L’All-Inclusive apporte un revenu additionnel aux hôtels qui arrivent à capter une certaine clientèle qui ne viendrait peut-être même pas à Maurice sans cette offre. Ce serait hasardeux et risqué de venir critiquer l’All-Inclusive de manière très directe. Je ne crois pas qu’il faille jeter la pierre aux hôteliers. Il faut essayer de travailler de concert avec eux, pour stimuler les choses. L’All-Inclusive est un produit spécifique. Je suis pour l’All-Inclusive de qualité, soit donner à boire et à manger aux clients qui veulent rester dans les hôtels. Au lieu de se cantonner à l’All-Inclusive qui est purement du domaine de l’hôtellerie, on peut venir créer différentes activités hors de l’hôtel, pour faire connaître Maurice aux touristes, comme une vraie destination, avec une culture qui est tournée vers l’accueil, le partage – c’est là la force de Maurice.

Et si on parlait de Solis Indian Ocean. Quel effet l’affaire BAI a-t-elle eu sur Solis Indian Ocean? Êtes-vous remis aujourd’hui?

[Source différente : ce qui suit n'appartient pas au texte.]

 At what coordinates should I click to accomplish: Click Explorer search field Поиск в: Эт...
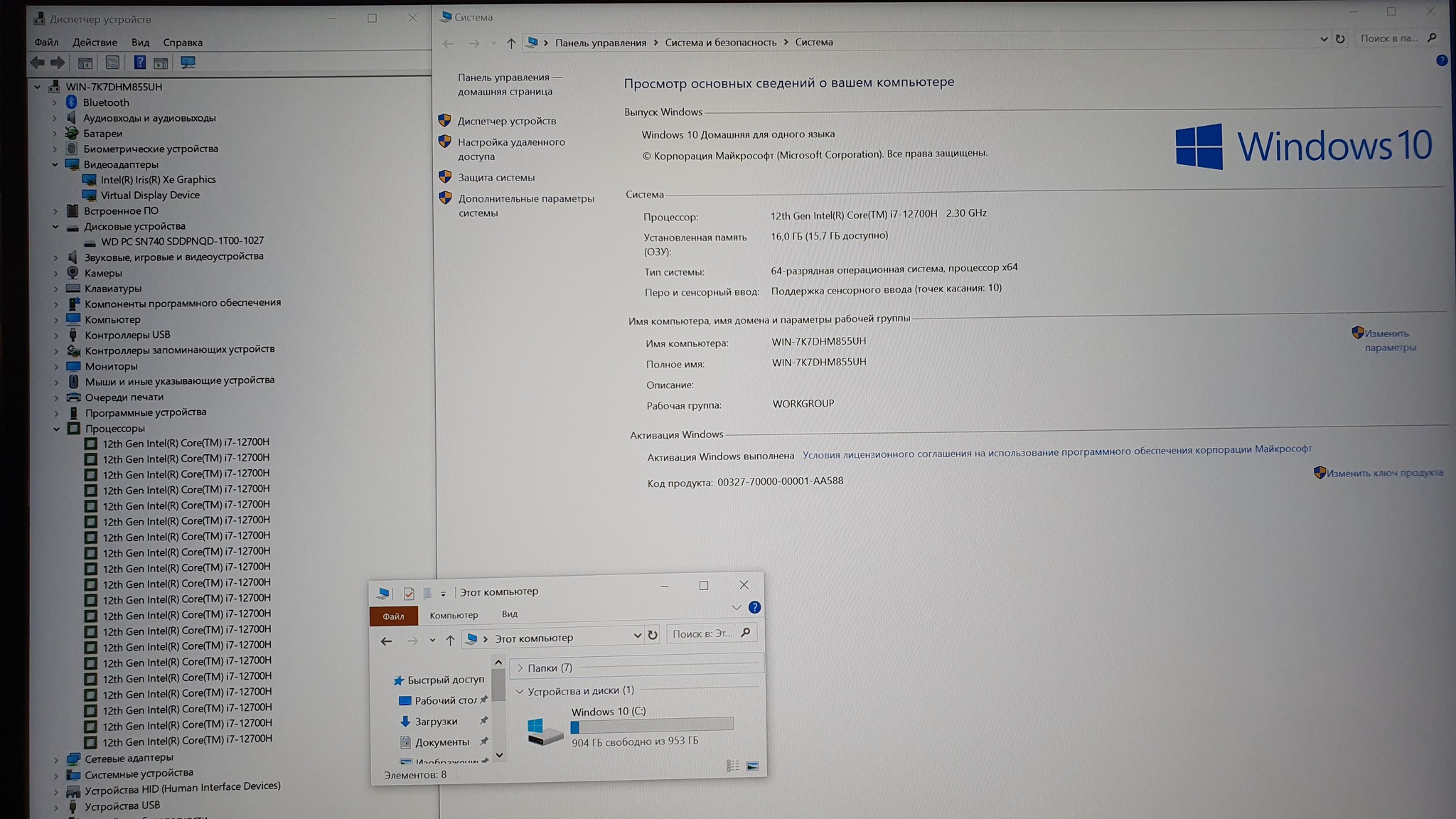pos(702,633)
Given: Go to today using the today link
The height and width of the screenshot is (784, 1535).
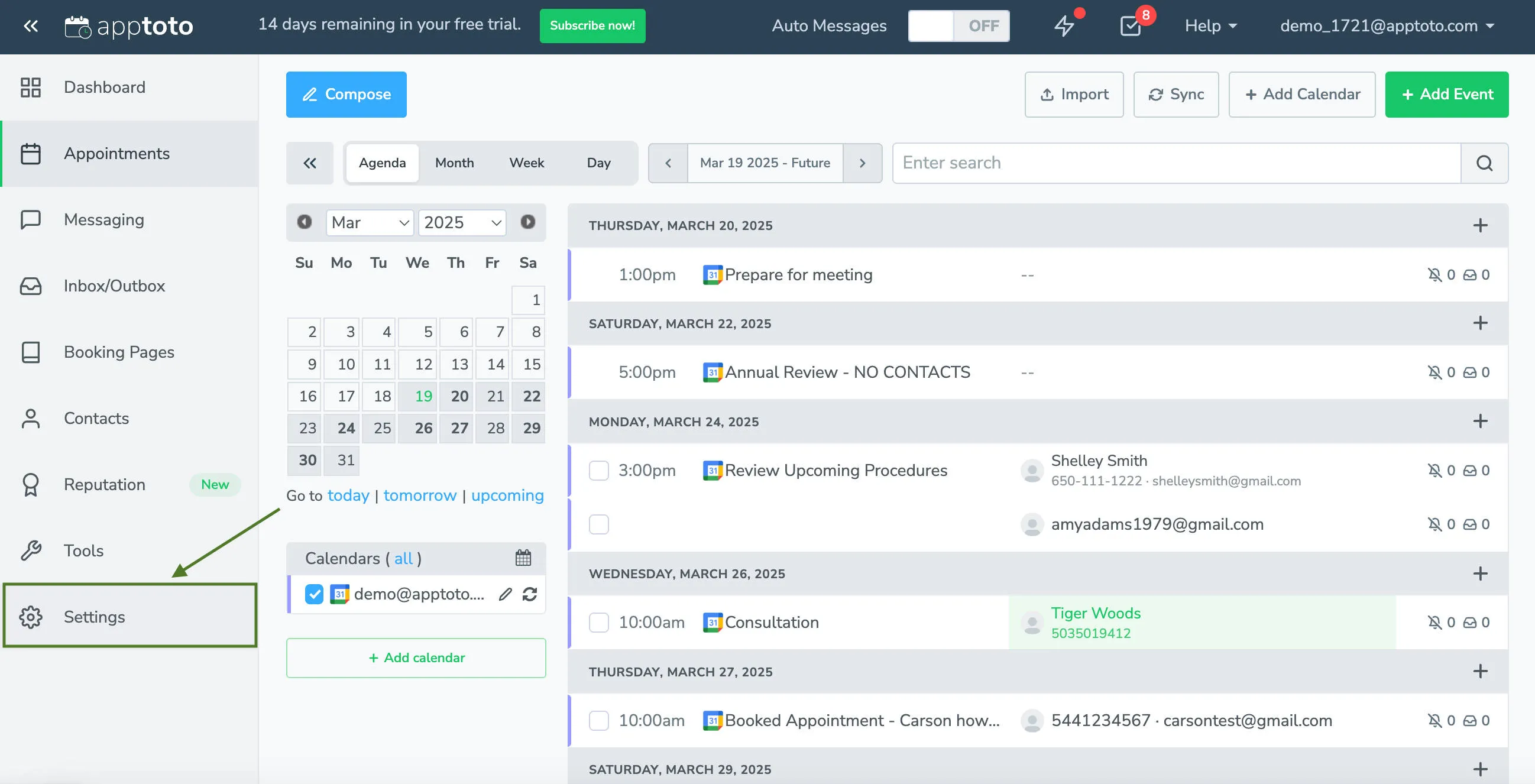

L’affaire BAI était un épisode extrêmement douloureux à titre personnel et professionnel. Nous sommes sortis d’affaire depuis un an et nous sommes repartis sur une dynamique extraordinaire. Depuis que je suis arrivé à Solis – cela fait quatre ans – l’entreprise a doublé son chiffre d’affaires  et le nombre de clients. En quatre ans, un second Solis a été créé. C’est important. Quelque chose de vraiment positif. On a toujours eu une démarche fondée sur la qualité et je crois que ça réaffirme notre ambition et que c’est une vraie motivation d’être le partenaire et le réceptif de référence à Maurice. C’est un exemple de réussite. Avec un positionnement fort, de la persévérance, de la conviction, on arrive à atteindre les objectifs.